_YOUR GOAL:_ Filter the records below and copy every line containing the word "title".

==== ENTRIES SHOWN

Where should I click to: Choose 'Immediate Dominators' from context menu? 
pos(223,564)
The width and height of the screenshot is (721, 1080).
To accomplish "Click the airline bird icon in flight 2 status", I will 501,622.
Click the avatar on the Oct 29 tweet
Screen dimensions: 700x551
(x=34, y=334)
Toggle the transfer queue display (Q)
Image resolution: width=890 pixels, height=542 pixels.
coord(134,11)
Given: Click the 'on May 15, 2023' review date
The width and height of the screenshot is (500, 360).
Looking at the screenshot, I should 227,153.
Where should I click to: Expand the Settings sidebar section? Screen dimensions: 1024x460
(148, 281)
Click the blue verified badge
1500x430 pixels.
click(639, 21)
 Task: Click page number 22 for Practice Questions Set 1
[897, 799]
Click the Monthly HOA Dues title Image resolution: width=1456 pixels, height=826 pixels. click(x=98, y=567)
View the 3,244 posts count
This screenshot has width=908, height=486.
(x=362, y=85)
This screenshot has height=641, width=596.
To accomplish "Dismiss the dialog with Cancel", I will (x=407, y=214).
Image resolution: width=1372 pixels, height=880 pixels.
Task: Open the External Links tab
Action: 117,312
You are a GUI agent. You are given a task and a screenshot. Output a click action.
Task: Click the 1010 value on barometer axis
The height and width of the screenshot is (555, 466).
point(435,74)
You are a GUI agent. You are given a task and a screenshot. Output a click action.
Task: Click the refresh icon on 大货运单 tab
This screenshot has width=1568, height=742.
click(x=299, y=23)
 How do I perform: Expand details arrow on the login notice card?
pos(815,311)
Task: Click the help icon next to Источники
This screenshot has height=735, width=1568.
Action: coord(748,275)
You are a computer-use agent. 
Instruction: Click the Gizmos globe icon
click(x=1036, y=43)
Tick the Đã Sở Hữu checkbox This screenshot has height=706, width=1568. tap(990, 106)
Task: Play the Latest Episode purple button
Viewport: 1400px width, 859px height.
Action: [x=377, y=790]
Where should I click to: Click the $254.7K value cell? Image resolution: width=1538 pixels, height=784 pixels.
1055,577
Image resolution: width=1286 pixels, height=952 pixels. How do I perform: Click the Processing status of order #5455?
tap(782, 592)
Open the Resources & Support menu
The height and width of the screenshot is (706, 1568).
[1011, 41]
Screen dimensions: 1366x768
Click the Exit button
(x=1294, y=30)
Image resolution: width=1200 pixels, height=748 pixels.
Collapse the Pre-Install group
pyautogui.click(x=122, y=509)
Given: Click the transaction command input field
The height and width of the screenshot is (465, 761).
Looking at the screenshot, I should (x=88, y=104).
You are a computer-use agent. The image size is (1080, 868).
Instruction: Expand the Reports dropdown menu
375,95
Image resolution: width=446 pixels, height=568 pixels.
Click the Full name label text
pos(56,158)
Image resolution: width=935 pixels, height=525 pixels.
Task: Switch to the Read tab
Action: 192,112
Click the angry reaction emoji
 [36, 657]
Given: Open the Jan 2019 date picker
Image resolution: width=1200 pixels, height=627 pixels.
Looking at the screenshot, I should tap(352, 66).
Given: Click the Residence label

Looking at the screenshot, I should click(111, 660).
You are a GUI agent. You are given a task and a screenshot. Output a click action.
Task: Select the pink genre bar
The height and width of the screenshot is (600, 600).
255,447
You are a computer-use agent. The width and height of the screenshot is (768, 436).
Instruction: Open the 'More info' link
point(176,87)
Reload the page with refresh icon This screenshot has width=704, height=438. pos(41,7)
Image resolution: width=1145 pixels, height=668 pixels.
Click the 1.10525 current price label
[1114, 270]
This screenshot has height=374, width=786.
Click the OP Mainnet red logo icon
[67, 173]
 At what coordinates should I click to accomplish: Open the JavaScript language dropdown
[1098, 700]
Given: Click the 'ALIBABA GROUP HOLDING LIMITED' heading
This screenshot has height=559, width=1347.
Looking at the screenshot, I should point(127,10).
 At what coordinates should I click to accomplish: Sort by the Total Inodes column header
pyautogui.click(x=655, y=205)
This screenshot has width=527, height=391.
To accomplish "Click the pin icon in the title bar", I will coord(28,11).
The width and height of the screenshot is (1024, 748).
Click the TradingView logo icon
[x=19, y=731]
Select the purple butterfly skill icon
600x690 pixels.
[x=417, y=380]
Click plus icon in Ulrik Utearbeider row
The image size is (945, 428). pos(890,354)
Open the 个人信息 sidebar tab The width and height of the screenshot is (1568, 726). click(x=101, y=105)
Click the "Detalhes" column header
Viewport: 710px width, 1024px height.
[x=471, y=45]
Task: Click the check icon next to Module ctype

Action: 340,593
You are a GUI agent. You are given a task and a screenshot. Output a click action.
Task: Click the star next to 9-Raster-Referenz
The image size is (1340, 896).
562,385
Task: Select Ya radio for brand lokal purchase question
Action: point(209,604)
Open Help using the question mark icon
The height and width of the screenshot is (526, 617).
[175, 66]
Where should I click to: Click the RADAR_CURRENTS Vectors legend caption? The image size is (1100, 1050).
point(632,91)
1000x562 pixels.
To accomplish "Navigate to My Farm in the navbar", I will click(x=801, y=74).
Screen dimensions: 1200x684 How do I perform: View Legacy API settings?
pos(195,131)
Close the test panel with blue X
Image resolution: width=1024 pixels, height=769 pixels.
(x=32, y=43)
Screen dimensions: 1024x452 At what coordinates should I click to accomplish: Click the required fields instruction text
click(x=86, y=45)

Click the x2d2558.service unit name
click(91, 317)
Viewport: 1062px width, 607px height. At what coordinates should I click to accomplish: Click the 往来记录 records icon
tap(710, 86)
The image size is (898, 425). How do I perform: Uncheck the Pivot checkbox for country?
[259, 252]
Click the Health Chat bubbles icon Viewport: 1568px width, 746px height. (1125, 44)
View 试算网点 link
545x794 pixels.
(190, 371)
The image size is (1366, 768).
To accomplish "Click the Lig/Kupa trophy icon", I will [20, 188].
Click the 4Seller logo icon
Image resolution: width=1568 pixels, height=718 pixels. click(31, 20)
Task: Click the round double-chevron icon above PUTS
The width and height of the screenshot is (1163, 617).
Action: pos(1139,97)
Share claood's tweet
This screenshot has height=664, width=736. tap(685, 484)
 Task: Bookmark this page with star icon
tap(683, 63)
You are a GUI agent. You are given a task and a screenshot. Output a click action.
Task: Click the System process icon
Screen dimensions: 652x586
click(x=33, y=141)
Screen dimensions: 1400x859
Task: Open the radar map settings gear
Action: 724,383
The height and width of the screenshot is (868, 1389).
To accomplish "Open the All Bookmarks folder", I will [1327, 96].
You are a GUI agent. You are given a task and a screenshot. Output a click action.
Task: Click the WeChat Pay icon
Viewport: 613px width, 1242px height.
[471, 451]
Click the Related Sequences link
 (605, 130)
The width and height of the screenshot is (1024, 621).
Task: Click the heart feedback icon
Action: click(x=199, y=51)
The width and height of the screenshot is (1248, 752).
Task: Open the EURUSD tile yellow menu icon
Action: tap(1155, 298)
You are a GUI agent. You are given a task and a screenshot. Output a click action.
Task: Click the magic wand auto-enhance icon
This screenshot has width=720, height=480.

========

_OUTPUT FOR THIS EXERCISE:_
Click the Monthly HOA Dues title Image resolution: width=1456 pixels, height=826 pixels. click(x=98, y=567)
To accomplish "Click the pin icon in the title bar", I will coord(28,11).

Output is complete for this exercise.